Alarming new results from official British trials of GM crops are severely jeopardising plans for growing them commercially.

The findings - in a new government report - show, for the first time in Britain, that genes from GM crops are interbreeding on a large scale with conventional ones, and with weeds.

The study is so devastating to the Government's case for GM crops that ministers sought to bury it by publishing the first information on it on the Department of the Environment, Food and Rural Affairs website on Christmas Eve. That is the one day in the year when no newspapers are being prepared. Even then it only produced a heavily edited summary of the main report. Unusually the full report, which will contain much more devastating detail, was withheld from publication on the website.

The department said that it was available on request, but when The Independent on Sunday tried to ask for it last week, the department said that no one was available to provide it.

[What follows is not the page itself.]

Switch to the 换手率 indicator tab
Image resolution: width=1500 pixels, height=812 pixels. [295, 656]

The report, the result of six years of monitoring of GM crops in Britain, is politically explosive and gives the first results from the official farm-scale trials. The Government has repeatedly said the results would settle the question on whether GM crops endangered the environment. But it has been playing down their significance in recent weeks.

The trials, set up in the face of public hostility to the crops, were not designed to look at the possibility of genes from GM crops contaminating nearby plants, but at the effects of different uses of pesticides on GM and non-GM plants. But, following criticism, studies of this "gene flow" were added later.

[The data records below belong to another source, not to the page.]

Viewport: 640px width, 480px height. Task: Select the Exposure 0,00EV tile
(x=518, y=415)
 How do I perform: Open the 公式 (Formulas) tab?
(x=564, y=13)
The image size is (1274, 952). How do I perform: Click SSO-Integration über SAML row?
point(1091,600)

-- Anonymous, December 29, 2002

Answers

The studies, carried out between 1994 and 2000 by the National Institute of Agricultural Botany and the Laboratory of the Government Chemist, shows that genes from GM oil seed rape, engineered to be resistant to herbicides, contaminated conventional crops. And GM oil seed rape that had escaped from a crop harvested in 1996, persisted for at least four years. The report also shows that the GM crop interbred with a weed, wild turnip, giving it resistance to herbicides and thus raising the prospect of the development of super weeds.

Pete Riley of Friends of the Earth said the results showed that if GM crops became widespread, almost all similar crops would become contaminated, threatening organic agriculture.

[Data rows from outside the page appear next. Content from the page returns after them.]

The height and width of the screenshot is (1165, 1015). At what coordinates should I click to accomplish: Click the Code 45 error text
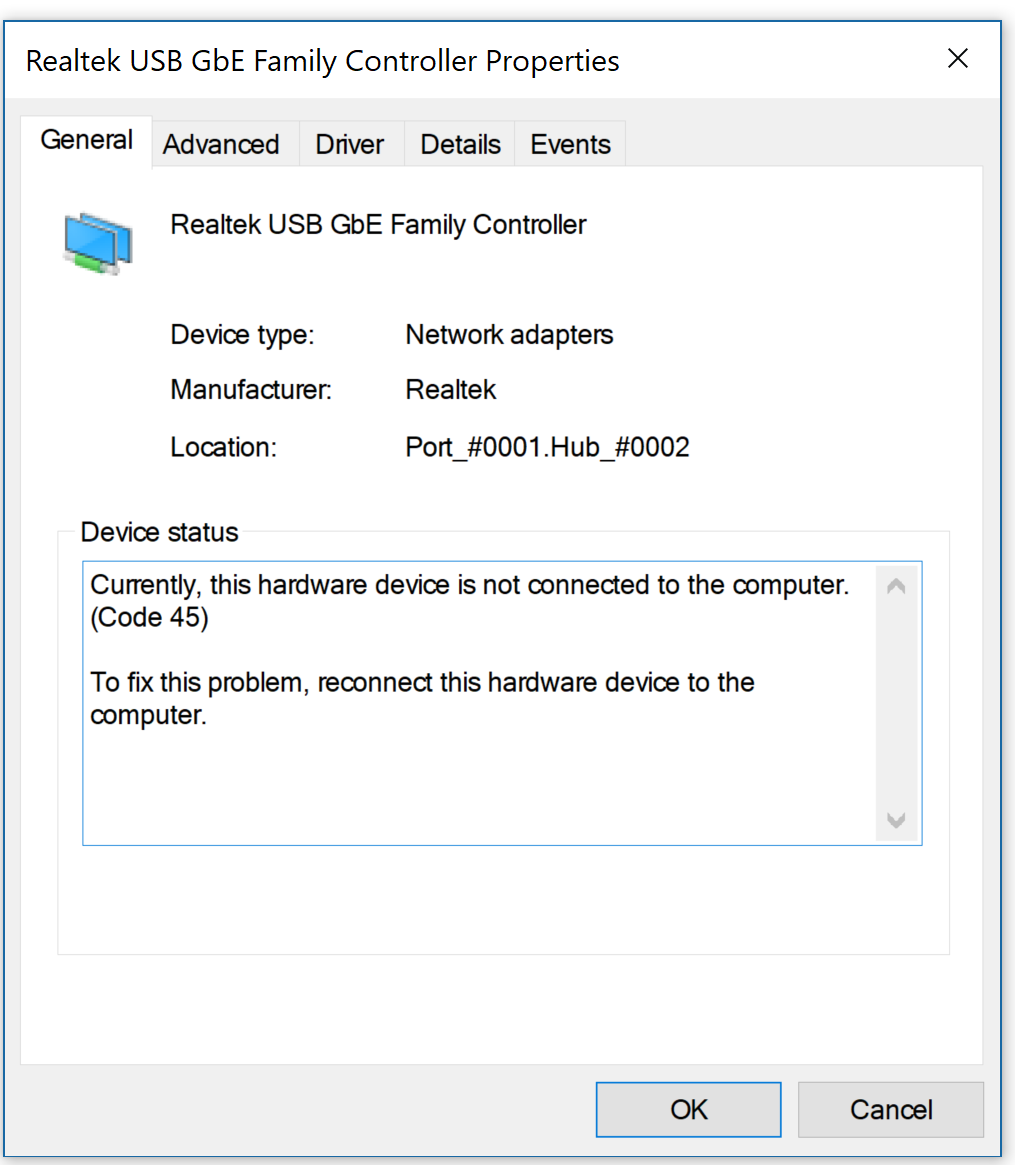(149, 617)
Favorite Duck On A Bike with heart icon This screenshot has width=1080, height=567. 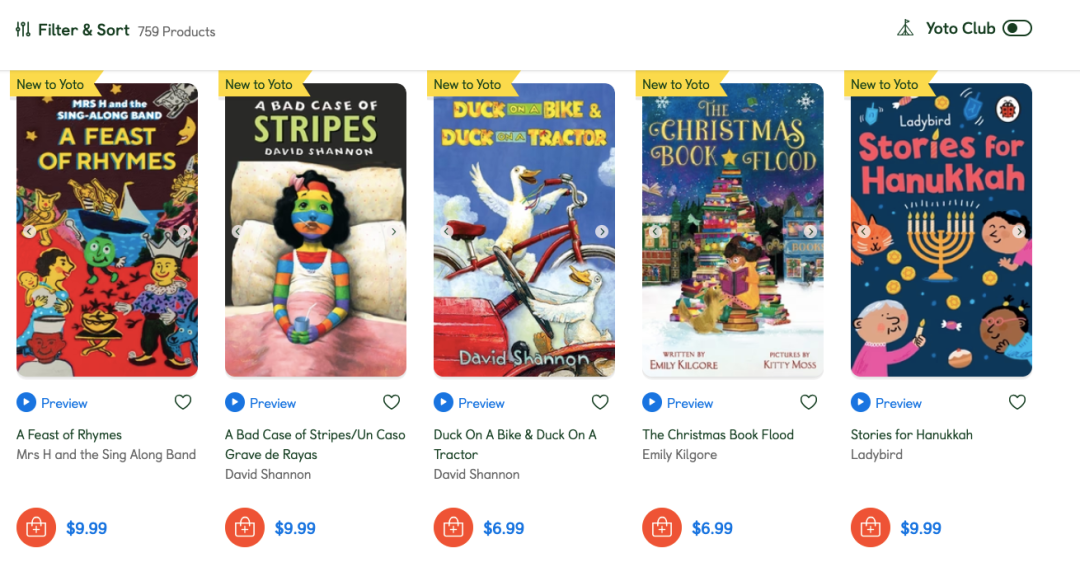click(600, 402)
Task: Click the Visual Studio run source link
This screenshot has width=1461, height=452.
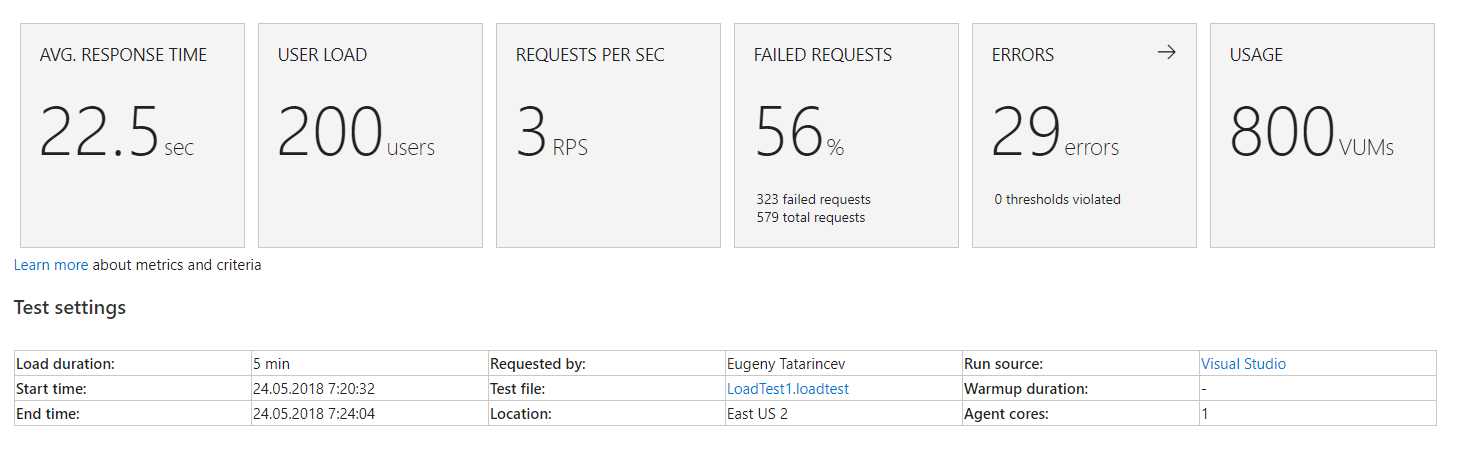Action: 1243,364
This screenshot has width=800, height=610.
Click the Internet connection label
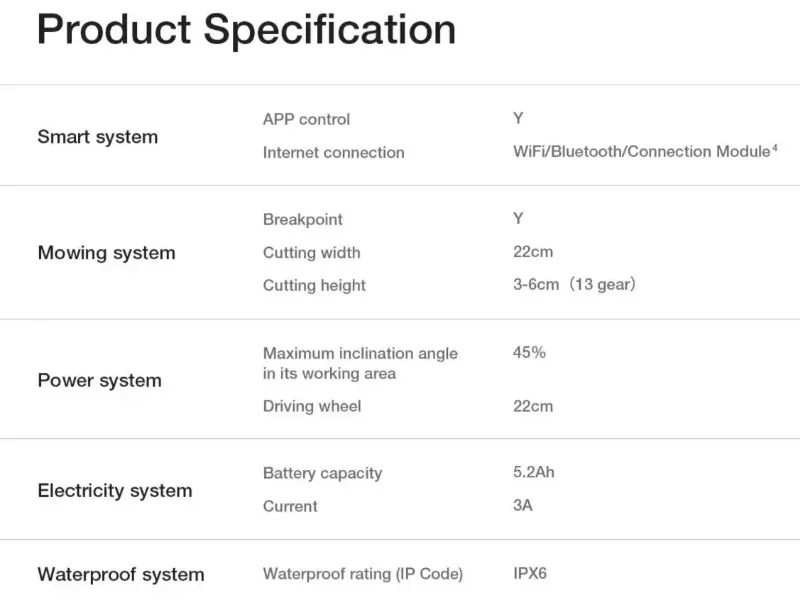tap(333, 152)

"It is not surprising the Government has tried to cover this up. It shows we need to know a great deal more about these issues before we contemplate growing GM crops commercially."

-- Anonymous, December 29, 2002


why did it have to be a wild turnip? why couldn't it have been strawberries?

-- Anonymous, December 30, 2002

"...if GM crops became widespread, almost all similar crops would become contaminated..."

Back to the issue of what is a "species". We still don't have a good answer to that, IMO.

-- Anonymous, December 30, 2002


Frinstance, I believe tomato is a member of the deadly nightshade family. We're already eating GE tomatoes. (Not to mention GE corn and soybeans/)

-- Anonymous, December 30, 2002

One of my favorite families! It also include potatoes, sweet peppers, tobacco, jimsonweed, belladonna, petunias. Can't see them sharing DNA.

OTOH, my "proof" that evolution was taking place was going to be to show that the lowly agricultural lettuce plant was no longer the same as "wild lettuce" after so many hundreds of generations, except that I see it still has the same species name. (Ever notice how rarely species names aren't given in vegetable seed catalogs?) This year I let some of my lettuce plants bolt. Amazingly, in flower they DO look exactly like their wild component!